The political storm following the revelations of a swathe of lockdown-busting parties in and around Downing Street now threatens to engulf Johnson once more. He was left fighting for his political survival earlier this year after a number of lawmakers from his ruling Conservative Party withdrew their support for his leadership. Bereaved families of victims of the Covid pandemic also called on Johnson to resign.

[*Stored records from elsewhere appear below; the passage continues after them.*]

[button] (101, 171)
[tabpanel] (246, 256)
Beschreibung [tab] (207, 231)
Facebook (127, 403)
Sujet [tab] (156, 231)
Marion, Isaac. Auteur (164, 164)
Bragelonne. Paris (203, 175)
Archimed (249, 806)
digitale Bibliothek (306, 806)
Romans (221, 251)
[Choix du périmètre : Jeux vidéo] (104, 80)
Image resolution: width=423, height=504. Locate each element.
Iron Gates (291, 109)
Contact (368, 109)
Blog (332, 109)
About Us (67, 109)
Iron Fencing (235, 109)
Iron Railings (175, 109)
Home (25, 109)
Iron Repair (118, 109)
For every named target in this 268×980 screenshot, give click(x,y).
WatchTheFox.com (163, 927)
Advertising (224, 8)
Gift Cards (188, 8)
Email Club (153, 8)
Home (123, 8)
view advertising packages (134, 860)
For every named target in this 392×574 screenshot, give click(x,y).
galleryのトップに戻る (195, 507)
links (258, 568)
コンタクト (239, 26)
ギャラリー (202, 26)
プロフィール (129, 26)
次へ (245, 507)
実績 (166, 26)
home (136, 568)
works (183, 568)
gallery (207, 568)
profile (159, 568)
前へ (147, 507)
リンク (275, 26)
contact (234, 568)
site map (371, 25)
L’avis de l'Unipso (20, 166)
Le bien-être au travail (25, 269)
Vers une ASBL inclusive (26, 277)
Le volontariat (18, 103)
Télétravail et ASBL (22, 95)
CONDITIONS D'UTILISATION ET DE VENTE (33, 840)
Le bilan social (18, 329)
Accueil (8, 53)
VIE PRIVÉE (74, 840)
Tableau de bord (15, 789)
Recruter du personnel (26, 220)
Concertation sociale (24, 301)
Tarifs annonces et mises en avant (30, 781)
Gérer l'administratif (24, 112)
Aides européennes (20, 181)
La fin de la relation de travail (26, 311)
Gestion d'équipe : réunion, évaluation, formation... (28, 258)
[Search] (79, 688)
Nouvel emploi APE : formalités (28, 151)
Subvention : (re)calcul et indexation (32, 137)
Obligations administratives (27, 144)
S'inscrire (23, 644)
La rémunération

"It's now indisputable that whilst bereaved families were unable to be at their loved ones' sides in their last moments, or stood at their funerals alone, the people responsible for protecting us in Downing Street were partying and rule breaking en masse," said Matt Fowler, co-founder of Covid-19 Bereaved Families for Justice. "It's plain as day that there was a culture of boozing and rule breaching at the highest level of government, whilst the British public was making unimaginable sacrifices to protect their loved ones and communities."
London police are investigating claims that Johnson and government officials organised and attended at least a dozen boozy events in 2020 and 2021 that violated Britain's then-strict virus curbs.
"The investigation into allegations of breaches of COVID-19 regulations in Whitehall and Downing Street continues to progress," the Met said in a statement on Tuesday. "We are making every effort to progress this investigation at speed. This includes continuing to assess significant amounts of investigative material."
Johnson has already apologised for the parties, which included Christmas celebrations and a drink-fuelled gathering the evening before Prince Philip's funeral.
The prime minister, who initially denied any rule-breaking events had occurred in the complex where he lives and works, has consistently rejected personal wrongdoing. But his opponents accused him of misleading parliament by insisting the Downing Street events were work-related and within the rules.
The 57-year-old now faces renewed calls to explain why he attended social gatherings when his government was telling the public that they were illegal.
His office confirmed in February that Johnson had submitted his response to a police questionnaire on the matter but sources said he has not been interviewed in person by investigating officers.
Russia's invasion of Ukraine had eased the political pressure on Johnson, with the international crisis replacing "Partygate" in the daily headlines.
Johnson has sought to play a prominent role in the West's response to the war, hosting near-daily calls with Ukrainian President Volodymyr Zelensky and sending UK military aid to the eastern European country.